• [Brief]: For this exercise, reproduce the entries below exactly, but only from the line containing "2026 Kurban Bülteni | Hikmet.net (40, 1593)" through the line containing "Kayıt Ol (285, 2214)", both included.
************
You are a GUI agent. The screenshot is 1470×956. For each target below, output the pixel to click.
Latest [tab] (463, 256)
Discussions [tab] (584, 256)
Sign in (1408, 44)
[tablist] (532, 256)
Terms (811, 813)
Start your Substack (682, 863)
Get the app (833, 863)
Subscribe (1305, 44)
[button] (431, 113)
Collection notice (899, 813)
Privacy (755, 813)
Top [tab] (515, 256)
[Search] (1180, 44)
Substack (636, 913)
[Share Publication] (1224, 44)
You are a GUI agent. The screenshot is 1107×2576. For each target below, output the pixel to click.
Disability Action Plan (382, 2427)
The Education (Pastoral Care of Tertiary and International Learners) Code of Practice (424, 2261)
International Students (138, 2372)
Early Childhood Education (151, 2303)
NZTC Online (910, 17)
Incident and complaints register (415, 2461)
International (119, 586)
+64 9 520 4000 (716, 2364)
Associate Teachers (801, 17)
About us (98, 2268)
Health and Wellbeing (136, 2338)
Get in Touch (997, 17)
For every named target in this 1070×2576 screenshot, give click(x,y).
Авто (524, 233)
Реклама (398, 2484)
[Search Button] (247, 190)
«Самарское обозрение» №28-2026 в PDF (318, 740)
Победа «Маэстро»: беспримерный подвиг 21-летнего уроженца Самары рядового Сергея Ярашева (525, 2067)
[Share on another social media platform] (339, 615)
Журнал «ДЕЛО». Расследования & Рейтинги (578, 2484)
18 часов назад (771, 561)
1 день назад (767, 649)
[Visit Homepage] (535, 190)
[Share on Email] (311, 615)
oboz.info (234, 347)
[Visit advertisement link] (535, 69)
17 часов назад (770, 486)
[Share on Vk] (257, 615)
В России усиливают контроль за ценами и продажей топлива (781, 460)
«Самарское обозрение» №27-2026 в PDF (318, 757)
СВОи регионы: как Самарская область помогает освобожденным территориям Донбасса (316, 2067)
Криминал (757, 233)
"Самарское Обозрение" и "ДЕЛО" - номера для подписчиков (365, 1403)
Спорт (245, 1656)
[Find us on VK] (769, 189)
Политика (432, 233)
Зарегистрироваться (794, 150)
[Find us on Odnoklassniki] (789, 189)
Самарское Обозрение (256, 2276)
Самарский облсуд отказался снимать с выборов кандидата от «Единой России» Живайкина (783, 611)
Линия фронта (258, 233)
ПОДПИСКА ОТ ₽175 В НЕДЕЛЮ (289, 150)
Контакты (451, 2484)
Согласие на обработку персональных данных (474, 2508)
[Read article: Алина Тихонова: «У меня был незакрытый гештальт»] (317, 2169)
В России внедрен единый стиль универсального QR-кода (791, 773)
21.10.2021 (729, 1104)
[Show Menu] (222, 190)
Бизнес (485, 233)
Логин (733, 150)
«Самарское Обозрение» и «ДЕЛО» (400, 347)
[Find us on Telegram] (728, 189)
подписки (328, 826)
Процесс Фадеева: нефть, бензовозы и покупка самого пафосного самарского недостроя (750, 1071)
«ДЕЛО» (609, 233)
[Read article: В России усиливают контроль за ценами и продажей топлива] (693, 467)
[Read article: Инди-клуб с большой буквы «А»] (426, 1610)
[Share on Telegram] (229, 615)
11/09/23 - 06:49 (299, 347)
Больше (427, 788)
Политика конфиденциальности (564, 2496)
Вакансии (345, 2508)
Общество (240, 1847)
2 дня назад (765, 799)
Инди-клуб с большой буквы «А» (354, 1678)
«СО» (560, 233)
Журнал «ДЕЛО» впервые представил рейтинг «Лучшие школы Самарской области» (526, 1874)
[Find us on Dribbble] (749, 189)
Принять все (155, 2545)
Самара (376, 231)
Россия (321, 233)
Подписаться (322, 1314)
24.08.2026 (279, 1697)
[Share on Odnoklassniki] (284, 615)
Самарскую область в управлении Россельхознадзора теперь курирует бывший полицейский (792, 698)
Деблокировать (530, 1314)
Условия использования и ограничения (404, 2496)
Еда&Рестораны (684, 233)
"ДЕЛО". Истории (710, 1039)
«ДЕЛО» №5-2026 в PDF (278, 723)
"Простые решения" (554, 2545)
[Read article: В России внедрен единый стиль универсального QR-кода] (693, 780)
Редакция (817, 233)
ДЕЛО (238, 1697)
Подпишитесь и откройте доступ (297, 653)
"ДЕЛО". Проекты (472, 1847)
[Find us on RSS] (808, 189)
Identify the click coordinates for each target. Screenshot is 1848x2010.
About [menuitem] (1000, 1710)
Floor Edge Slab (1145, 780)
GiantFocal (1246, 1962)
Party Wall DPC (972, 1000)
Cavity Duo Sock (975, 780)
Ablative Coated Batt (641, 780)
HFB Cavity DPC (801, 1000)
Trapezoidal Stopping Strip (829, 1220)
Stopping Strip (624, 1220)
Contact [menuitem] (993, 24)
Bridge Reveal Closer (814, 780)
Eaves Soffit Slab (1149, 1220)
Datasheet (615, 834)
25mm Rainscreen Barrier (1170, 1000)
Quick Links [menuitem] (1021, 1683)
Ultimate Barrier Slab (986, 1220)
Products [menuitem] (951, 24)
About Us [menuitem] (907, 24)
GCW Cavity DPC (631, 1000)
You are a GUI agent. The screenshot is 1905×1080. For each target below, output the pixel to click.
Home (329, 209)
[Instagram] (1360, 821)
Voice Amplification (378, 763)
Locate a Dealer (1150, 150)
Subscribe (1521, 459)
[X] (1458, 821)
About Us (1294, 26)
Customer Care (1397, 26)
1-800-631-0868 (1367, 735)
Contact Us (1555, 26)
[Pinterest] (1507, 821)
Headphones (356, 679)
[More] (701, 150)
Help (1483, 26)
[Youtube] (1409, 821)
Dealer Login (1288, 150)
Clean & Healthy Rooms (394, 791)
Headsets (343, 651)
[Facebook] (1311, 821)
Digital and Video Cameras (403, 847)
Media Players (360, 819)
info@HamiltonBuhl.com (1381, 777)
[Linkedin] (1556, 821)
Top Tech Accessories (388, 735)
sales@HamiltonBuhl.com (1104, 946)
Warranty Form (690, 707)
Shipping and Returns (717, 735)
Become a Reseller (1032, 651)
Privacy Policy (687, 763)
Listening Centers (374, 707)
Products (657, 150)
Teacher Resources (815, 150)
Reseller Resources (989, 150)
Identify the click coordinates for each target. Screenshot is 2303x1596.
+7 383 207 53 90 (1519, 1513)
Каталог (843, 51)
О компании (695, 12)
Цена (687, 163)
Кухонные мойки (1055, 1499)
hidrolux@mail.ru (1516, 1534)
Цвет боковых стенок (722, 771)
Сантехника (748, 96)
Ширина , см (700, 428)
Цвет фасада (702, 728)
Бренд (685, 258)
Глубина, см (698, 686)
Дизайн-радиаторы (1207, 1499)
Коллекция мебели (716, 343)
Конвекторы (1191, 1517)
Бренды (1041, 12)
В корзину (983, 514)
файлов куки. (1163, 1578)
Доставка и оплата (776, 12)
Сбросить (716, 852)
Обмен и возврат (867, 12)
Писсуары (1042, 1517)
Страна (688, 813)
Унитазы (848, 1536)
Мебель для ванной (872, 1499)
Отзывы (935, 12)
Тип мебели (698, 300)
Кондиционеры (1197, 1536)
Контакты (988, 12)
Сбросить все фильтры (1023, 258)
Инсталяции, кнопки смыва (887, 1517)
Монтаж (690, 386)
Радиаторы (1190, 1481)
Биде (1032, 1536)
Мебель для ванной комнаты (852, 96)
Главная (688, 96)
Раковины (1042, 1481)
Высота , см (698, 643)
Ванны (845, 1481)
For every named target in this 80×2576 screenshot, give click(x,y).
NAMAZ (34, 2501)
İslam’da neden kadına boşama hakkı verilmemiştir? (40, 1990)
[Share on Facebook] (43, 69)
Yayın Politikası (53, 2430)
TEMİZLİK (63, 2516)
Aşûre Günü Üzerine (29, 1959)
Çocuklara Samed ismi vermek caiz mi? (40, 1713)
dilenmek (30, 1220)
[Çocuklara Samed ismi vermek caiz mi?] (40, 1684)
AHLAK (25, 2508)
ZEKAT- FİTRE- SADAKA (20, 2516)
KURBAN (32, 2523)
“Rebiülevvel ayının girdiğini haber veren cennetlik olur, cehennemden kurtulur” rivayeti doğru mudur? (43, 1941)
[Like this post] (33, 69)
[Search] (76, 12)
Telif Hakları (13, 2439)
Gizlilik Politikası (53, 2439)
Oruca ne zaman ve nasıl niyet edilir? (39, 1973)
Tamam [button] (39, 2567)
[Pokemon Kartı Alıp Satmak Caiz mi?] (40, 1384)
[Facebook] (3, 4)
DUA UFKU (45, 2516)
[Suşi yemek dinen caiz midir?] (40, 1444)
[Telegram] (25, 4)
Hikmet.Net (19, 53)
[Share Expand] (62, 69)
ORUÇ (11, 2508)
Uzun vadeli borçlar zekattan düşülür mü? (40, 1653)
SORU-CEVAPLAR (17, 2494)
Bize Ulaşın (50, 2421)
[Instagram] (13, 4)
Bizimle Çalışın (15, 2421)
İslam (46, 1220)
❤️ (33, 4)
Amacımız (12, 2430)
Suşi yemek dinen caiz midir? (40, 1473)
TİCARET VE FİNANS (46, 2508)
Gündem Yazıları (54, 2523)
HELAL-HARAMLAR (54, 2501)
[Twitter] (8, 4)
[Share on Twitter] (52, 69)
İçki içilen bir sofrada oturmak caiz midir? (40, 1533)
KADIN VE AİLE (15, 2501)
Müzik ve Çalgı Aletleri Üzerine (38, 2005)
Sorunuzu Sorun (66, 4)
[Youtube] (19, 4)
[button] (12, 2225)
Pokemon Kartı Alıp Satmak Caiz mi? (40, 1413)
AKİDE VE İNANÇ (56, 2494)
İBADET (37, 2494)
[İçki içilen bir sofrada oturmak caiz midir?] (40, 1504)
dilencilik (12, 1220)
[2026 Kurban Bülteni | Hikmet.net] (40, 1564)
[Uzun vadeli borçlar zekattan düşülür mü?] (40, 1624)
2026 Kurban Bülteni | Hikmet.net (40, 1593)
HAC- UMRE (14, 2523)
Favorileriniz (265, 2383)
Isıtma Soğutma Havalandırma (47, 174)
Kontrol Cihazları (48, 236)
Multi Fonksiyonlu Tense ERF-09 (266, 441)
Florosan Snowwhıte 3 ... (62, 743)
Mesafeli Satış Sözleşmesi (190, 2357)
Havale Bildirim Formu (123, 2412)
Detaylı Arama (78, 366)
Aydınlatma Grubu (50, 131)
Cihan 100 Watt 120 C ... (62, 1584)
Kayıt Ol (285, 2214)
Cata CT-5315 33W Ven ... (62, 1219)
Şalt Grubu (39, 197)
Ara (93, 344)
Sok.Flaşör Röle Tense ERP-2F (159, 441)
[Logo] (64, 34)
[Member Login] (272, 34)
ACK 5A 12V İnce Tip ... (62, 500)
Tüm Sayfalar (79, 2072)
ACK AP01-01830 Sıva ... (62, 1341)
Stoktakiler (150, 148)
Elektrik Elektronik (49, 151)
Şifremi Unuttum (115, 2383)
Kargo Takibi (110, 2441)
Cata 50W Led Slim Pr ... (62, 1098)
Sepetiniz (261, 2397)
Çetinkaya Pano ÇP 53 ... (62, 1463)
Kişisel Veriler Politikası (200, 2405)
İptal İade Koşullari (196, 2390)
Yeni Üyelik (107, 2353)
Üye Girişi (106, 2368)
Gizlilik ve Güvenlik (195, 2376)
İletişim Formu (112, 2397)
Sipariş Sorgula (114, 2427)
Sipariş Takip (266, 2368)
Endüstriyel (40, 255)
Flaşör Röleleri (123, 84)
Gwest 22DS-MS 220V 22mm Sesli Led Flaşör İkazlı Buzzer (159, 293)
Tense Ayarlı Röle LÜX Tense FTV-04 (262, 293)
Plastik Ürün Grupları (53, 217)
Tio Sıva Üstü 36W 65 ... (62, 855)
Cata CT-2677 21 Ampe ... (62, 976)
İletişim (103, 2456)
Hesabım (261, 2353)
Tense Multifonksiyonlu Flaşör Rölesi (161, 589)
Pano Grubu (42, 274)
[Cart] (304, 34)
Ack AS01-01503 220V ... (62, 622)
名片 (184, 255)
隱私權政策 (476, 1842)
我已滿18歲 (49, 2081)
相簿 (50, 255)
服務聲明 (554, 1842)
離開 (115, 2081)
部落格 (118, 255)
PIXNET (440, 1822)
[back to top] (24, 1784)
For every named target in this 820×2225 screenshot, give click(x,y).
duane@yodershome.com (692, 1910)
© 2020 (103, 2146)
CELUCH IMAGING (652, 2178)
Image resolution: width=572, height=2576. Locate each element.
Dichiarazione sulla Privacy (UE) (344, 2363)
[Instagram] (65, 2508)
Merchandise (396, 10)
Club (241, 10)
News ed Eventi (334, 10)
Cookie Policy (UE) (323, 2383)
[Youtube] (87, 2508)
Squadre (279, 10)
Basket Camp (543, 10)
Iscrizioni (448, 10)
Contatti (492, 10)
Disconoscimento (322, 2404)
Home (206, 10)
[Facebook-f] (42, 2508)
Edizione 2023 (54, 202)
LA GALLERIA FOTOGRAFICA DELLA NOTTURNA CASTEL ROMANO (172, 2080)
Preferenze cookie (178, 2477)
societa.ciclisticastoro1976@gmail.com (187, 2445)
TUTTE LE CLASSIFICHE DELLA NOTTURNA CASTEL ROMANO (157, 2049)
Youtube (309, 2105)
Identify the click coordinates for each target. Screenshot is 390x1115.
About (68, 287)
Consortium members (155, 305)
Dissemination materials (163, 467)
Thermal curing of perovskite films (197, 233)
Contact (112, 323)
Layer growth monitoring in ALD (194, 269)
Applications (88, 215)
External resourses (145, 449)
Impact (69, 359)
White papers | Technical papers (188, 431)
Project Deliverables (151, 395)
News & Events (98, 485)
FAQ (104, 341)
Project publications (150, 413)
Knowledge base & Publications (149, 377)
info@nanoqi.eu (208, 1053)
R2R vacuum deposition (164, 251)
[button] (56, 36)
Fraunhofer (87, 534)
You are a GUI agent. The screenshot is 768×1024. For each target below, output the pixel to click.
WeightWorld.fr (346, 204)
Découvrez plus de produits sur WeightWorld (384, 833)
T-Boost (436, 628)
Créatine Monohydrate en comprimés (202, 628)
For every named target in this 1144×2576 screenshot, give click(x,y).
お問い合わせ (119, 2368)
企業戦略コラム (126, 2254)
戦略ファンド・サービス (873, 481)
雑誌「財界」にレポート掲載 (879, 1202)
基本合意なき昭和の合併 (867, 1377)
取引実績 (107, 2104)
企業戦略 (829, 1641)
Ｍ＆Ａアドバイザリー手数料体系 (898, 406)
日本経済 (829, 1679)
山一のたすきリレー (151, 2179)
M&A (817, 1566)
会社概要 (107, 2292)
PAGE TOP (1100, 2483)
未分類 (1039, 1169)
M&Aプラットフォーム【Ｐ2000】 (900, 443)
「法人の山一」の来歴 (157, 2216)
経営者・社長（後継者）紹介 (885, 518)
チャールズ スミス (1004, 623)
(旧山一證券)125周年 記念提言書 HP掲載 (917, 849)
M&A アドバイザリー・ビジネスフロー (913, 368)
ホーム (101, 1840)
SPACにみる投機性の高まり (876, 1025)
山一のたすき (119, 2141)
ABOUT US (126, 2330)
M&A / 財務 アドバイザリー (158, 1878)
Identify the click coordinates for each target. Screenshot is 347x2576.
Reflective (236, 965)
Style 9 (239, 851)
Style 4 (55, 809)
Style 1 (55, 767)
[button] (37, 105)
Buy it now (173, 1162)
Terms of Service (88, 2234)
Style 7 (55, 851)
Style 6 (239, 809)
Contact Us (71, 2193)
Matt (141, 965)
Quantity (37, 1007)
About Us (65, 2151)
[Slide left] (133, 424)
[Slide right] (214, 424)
************
• [Response to the exercise]:
2026 Kurban Bülteni | Hikmet.net (40, 1593)
HAC- UMRE (14, 2523)
Favorileriniz (265, 2383)
Isıtma Soğutma Havalandırma (47, 174)
Kontrol Cihazları (48, 236)
Multi Fonksiyonlu Tense ERF-09 (266, 441)
Florosan Snowwhıte 3 ... (62, 743)
Mesafeli Satış Sözleşmesi (190, 2357)
Havale Bildirim Formu (123, 2412)
Detaylı Arama (78, 366)
Aydınlatma Grubu (50, 131)
Cihan 100 Watt 120 C ... (62, 1584)
Kayıt Ol (285, 2214)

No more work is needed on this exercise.